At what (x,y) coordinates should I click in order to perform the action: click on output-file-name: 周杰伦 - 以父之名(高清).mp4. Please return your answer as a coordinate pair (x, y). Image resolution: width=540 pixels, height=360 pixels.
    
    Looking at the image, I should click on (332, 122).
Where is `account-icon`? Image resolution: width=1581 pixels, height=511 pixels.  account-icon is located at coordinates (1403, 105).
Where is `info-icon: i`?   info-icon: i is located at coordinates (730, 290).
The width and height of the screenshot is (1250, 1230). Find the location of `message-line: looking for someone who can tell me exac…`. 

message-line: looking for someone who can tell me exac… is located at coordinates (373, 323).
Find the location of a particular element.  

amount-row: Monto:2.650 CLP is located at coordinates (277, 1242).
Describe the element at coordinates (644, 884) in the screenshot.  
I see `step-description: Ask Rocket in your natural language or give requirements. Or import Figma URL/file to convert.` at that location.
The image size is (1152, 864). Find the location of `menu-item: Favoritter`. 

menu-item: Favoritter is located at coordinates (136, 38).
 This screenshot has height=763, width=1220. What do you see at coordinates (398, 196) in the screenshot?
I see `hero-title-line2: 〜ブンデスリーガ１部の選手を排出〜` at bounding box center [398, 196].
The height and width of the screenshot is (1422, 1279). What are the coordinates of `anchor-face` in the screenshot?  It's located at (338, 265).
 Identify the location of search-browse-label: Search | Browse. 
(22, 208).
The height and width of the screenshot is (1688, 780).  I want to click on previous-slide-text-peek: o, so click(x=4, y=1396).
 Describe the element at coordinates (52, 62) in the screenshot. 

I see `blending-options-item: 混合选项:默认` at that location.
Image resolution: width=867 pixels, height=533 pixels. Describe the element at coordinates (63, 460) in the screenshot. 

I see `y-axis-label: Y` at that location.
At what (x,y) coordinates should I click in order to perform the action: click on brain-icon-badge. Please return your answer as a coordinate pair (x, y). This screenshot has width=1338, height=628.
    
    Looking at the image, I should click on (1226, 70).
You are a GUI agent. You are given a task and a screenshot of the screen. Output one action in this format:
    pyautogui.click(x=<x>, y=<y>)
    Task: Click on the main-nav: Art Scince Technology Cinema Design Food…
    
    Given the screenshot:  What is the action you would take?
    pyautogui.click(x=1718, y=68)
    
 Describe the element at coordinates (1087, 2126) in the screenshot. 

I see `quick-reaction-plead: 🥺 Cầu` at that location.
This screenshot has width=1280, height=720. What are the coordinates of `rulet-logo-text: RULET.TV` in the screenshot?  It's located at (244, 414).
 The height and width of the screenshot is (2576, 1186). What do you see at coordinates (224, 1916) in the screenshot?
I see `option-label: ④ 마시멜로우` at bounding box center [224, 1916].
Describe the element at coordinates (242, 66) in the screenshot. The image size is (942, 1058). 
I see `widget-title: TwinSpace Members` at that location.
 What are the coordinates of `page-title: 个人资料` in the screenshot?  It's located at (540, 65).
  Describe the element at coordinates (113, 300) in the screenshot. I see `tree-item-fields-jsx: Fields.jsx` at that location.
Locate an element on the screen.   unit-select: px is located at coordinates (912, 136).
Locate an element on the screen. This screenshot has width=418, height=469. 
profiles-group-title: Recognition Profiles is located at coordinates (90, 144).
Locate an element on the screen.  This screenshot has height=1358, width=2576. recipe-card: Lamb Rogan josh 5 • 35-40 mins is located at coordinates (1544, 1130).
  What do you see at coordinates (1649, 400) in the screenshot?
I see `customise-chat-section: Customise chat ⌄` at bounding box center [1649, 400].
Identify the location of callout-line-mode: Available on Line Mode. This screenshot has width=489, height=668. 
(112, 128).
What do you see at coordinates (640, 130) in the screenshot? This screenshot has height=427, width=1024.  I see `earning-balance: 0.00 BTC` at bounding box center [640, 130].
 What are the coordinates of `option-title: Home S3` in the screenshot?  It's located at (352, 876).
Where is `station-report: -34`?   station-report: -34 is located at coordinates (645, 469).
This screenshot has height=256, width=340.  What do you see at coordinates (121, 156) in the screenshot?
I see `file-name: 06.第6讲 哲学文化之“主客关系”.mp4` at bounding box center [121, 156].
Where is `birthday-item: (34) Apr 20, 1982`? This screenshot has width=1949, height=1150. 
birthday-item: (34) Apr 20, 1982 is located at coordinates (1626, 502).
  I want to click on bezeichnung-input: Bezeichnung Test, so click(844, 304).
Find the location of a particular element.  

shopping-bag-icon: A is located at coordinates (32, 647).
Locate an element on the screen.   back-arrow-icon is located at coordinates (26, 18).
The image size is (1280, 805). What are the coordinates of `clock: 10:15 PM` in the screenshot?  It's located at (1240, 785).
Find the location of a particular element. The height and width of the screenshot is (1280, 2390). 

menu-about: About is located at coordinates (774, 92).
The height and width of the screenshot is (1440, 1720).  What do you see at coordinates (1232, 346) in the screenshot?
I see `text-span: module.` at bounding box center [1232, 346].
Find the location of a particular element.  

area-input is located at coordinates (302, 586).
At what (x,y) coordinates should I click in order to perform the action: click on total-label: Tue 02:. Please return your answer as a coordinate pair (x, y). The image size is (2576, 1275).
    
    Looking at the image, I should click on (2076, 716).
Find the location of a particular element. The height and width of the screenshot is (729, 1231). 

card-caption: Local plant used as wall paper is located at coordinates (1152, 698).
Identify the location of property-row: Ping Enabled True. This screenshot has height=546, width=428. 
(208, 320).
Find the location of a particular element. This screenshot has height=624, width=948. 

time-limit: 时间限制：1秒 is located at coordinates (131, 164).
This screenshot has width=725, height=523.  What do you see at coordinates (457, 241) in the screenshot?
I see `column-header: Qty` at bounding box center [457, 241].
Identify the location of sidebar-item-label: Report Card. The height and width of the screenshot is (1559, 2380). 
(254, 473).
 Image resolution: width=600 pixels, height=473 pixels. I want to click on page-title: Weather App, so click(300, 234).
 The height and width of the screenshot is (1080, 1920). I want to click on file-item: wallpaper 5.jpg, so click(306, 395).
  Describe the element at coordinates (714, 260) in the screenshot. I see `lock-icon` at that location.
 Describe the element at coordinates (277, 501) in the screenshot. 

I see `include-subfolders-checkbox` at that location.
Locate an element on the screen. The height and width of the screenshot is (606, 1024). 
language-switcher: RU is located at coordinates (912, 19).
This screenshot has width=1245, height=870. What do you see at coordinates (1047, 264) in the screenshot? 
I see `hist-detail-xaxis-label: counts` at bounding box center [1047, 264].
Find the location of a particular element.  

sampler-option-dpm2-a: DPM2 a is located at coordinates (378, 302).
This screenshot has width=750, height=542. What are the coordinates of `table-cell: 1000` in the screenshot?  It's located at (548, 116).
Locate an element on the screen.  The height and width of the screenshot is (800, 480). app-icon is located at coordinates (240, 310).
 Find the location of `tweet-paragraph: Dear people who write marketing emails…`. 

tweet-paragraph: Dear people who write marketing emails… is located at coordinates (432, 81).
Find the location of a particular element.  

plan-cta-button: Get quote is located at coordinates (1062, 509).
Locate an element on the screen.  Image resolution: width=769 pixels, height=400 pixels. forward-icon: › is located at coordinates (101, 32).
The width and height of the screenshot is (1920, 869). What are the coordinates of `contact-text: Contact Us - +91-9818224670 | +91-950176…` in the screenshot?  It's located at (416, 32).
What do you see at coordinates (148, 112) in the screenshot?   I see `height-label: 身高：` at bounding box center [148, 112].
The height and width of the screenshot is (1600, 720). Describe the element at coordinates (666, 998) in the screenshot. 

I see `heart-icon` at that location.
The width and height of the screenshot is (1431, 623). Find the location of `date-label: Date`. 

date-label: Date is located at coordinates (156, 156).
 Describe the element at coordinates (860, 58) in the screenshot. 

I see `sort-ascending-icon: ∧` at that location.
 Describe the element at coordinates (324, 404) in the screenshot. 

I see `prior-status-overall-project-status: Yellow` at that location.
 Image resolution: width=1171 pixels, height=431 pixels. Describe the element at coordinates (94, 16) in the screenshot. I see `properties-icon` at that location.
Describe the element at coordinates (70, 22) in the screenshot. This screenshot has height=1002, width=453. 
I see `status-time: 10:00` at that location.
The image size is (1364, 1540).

════════

● Your assignment
Copy out again, unchanged, the lines of the records from the one containing "has width=1949, height=1150." through the one containing "menu-about: About is", including both of those lines.

● Written response
Where is `birthday-item: (34) Apr 20, 1982`? This screenshot has width=1949, height=1150. 
birthday-item: (34) Apr 20, 1982 is located at coordinates (1626, 502).
  I want to click on bezeichnung-input: Bezeichnung Test, so click(844, 304).
Find the location of a particular element.  

shopping-bag-icon: A is located at coordinates (32, 647).
Locate an element on the screen.   back-arrow-icon is located at coordinates (26, 18).
The image size is (1280, 805). What are the coordinates of `clock: 10:15 PM` in the screenshot?  It's located at (1240, 785).
Find the location of a particular element. The height and width of the screenshot is (1280, 2390). 

menu-about: About is located at coordinates (774, 92).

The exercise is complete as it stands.